HOW IT STARTED
The impetus for CAAI stemmed from past projects which had money and data but lacked the expertise to bridge technical and domain knowledge. Previous initiatives, such as the Institute for Biomedical Informatics’ Innovation Core and the AI in Medicine Alliance, revealed that giving researchers funding to explore AI use without a technical partner often resulted in stalled projects.
CAAI was built to fill that need. Housed within the university’s Institute for Biomedical Informatics, the center provides infrastructure, reusable code and technical staff that allow collaborators to move from concept to prototype quickly and trust data is housed securely.
Bumgardner said collaborations with the center can begin informally, with researchers hearing about CAAI through word of mouth, or publications on work the center has contributed to. Then, researchers can meet with CAAI team members to translate their individual problems into a technical plan, often involving a self-service tool that allows them to experiment on their own time. Having adaptable self-service tools helps researchers get started more quickly, Bumgardner said, so they are not waiting on bureaucratic processes or individuals to create one-off tools.
THE CENTER’S SELF-SERVICE TOOLS
CAAI’s reusable platforms remove repetitive technical work from individual projects, and some are simpler than others.
For example, CAT-Talk is an in-house speech-to-text transcription service.
Another tool, LLM Factory, provides a locally hosted platform for users to fine-tune large language models to their own needs, also known as creating custom GPTs. It uses OpenAI training models as a base, and data uploads from individual users for customization, without using those data uploads to train OpenAI’s general models on proprietary research.
Other tools tackle more complicated tasks. CLASSify, the tool Silverstein used, is a web-based tool that lets users train and compare machine learning classifiers on any data that comes in a table. Using the AI, Silverstein said, can help validate variable choices and avoid purely subjective selection.
CLASSify helps with interpreting data collected, not necessarily by forming written conclusions, but by determining which of many variables changed the most, as in Silverstein’s case. If a researcher is working with sensitive health data, it can generate synthetic example data that follows the same patterns, so researchers can share key findings without compromising individual information.

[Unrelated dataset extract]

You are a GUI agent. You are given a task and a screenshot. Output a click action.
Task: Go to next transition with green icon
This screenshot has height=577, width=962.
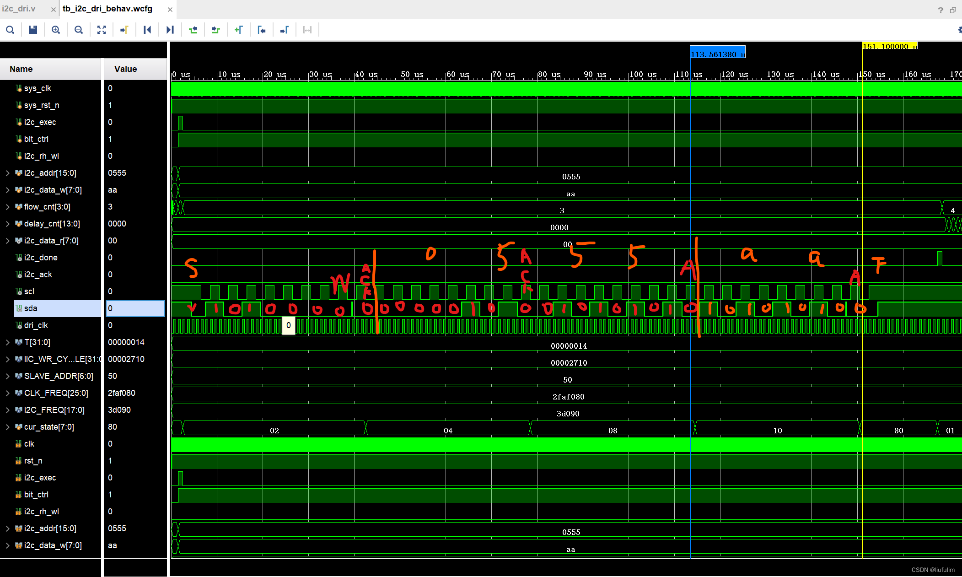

“The most surprising thing was how easy it was to actually use,” Silverstein said. “I do not come from a background with really any programming experience at all.”
SmartState is a platform that automates research protocol compliance processes. Making use of agentic AI, virtual agents guide study participants through protocols and send messages to reduce the need for manual reminders and follow-up. It also documents study progress.
THE CENTER’S IMPACT
CAAI’s projects span surgery, neonatal health, cardiology, public health and more. In neonatal care, CAAI supported machine learning models analyzing data from ventilators and oxygen monitors to predict when pre-term babies are ready to have breathing tubes removed. That helped doctors make more informed decisions, according to an executive report from CAAI. Another project through the center uses ambulance and emergency data to forecast opioid-related incidents across the state, helping inform response.
Operational uptake like this is one way the center measures success, Bumgardner said, along with helping its people grow and continuing to advance research.
“What can we do to actually directly apply to help folks?” he said.